Öfkemden ağlamak, bağırmak, çağırmak istiyordum.

"Kızım, o ne demek?!" dedi, Kadriye. "Sen kim, rahatsızlık çıkarmak kim? Rahatsız olan kalksın gitsin! Ne münasepet!"

"Ay, çıldırıcağım resmen! Bu da törenizin bilmem kaçıncı kuralı falan mı?" diye alayla güldü Merve. Kollarını göğsünde çaprazlayıp sert bir bakış attı Kadriye'ye.

"Hadsiz!" dedi, Kadriye.

"Yine ben hadsiz oldum, iyi mi? Kızın kalkmış evli barklı adamın evine eski nişanlısını getirmiş, ayol! Utanmasan, kızını ahiretin meleği ilan edeceksin!" dedi Merve gözlerini devirdi.

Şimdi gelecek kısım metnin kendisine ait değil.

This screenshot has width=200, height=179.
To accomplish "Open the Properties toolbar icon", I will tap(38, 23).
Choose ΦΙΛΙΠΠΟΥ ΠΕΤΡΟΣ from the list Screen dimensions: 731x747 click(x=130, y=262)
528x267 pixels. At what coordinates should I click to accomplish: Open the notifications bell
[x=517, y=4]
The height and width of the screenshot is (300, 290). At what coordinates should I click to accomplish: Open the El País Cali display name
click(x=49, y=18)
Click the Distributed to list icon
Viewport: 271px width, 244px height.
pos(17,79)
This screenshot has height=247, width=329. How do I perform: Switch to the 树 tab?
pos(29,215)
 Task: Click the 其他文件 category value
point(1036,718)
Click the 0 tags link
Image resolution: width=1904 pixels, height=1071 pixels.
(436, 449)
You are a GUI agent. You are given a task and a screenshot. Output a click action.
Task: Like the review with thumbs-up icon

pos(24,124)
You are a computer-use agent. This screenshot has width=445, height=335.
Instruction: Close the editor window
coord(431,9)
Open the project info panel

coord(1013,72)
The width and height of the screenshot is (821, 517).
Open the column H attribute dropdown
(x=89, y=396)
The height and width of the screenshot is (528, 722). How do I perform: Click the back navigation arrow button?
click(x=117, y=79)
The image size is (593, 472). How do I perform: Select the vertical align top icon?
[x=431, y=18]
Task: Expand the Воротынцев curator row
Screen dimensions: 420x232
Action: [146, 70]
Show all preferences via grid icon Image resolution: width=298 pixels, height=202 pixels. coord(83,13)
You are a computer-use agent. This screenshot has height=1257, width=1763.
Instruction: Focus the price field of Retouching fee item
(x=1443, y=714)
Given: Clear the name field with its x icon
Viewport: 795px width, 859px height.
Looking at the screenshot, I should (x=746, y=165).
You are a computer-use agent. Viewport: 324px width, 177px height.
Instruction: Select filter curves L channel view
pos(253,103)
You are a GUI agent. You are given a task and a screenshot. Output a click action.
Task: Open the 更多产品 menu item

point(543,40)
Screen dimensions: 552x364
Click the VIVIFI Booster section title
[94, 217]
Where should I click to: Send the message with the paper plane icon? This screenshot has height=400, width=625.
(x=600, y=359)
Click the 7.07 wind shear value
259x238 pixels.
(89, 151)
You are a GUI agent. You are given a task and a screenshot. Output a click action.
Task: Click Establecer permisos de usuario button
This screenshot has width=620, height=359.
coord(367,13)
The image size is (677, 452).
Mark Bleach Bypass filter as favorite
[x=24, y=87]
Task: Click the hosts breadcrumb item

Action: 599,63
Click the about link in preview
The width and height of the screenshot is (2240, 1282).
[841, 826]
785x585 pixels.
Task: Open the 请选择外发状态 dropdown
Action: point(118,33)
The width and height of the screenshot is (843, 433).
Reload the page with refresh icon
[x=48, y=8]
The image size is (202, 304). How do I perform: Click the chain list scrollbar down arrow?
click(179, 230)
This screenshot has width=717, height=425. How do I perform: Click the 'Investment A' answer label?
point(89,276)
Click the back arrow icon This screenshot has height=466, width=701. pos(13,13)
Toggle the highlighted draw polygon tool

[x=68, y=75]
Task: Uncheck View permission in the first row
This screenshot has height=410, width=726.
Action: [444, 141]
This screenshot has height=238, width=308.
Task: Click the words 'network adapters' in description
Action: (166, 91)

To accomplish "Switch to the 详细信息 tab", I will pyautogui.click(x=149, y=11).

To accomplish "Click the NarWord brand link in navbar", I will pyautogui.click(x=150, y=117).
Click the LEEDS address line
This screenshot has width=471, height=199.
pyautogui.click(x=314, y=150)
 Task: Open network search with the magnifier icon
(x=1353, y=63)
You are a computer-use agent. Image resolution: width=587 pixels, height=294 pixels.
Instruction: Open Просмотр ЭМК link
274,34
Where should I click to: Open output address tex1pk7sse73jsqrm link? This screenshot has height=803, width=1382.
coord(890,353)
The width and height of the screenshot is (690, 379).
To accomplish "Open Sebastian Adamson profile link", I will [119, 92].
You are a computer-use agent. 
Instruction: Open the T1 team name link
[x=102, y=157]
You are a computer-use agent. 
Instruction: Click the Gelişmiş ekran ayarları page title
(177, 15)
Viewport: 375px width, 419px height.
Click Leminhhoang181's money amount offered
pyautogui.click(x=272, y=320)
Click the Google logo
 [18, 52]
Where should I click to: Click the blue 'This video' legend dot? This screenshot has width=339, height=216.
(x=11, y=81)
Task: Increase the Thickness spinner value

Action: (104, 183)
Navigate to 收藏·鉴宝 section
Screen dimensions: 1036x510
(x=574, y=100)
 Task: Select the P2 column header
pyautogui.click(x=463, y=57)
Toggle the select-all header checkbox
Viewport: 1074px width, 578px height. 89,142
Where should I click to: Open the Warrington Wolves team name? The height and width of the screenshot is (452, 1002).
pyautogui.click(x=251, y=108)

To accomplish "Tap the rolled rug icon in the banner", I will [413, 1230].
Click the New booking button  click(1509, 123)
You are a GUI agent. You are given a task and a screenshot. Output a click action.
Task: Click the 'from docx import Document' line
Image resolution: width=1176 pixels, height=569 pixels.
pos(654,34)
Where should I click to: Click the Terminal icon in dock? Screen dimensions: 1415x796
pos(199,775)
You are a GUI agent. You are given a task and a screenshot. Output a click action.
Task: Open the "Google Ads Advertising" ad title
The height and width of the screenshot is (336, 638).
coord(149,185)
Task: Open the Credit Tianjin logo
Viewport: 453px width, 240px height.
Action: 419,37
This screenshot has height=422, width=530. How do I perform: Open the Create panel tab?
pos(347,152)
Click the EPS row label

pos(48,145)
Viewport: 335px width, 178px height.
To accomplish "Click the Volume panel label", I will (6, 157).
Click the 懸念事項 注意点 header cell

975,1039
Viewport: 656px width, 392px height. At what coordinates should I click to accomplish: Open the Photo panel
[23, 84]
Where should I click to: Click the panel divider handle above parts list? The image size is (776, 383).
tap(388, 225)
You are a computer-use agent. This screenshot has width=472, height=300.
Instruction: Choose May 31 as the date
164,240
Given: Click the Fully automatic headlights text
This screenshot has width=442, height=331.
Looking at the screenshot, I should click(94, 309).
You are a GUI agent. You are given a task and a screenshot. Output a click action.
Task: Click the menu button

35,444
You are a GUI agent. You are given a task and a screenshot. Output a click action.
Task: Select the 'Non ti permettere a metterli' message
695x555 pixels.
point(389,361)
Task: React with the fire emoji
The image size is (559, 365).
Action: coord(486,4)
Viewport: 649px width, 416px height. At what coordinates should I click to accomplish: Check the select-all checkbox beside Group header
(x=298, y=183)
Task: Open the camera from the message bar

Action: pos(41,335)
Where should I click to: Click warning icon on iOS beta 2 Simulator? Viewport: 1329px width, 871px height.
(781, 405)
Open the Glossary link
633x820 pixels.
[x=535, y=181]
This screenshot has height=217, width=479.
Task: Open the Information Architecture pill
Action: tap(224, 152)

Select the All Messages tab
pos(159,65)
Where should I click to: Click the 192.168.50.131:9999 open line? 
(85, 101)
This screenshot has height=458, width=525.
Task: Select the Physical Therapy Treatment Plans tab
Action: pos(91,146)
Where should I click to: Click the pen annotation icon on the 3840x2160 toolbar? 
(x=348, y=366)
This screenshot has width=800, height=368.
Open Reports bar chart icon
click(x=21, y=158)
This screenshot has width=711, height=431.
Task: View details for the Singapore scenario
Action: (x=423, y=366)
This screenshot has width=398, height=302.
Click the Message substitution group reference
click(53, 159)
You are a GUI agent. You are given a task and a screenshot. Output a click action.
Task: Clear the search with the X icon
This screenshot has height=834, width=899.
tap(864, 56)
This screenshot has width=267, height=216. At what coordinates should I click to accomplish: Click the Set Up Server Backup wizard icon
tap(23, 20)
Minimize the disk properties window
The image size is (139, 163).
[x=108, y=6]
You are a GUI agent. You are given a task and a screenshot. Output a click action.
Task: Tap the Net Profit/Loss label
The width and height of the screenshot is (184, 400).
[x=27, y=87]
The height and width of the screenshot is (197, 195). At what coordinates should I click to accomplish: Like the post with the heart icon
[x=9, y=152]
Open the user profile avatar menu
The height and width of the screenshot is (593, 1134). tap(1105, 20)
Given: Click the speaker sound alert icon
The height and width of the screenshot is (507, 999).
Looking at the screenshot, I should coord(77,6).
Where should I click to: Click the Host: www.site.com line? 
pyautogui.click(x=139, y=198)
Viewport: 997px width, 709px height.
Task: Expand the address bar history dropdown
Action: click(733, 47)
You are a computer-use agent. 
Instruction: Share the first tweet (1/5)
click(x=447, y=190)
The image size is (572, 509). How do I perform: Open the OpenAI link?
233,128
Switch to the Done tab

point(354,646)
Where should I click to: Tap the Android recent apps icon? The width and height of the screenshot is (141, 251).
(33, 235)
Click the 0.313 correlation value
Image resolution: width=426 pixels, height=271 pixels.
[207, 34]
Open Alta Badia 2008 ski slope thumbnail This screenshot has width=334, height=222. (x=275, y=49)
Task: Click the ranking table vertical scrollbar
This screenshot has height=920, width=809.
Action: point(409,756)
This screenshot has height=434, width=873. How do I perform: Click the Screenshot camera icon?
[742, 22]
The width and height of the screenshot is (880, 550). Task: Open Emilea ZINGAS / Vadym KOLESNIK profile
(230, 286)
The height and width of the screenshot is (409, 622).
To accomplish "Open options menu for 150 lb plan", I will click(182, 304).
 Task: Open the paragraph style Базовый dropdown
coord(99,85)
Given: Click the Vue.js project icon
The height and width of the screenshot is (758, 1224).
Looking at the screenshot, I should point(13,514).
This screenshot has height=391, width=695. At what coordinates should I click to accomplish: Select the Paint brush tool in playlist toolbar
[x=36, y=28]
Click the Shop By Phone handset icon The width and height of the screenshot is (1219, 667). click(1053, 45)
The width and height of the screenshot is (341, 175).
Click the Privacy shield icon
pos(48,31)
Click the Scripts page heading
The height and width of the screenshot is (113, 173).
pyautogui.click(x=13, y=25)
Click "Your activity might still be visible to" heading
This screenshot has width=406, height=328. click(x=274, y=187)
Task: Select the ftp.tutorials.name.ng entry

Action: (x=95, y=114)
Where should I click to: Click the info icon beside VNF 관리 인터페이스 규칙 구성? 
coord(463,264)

Kadriye olacak kadının öfkesi iyice çoğalırken, Gülümser anne Merve'nin kolunu tutup, "Merve, konuşma böyle, teyzem..." dedi, sakince. "Gel, otur sen şöyle."

Merve ofladı. "Sırf senin hatırın için!" deyip koltuğa oturdu.

Ortam sessizleşmeye başlayınca derin bir nefes alıp, "Sorun yok..." dedim Selma'ya çevrilerek. "Sen Tanrı misafirisin, evimizin kapıları sana sonuna kadar açıktır." Kahvelerimi meydan okurmuşcasına Derya'nın donuk bakışlı gözlerine çevirdim. "Eski defterleri kurcalayıp mide bulandırmanın lüzumu yok. Bizler medeni insanlarız."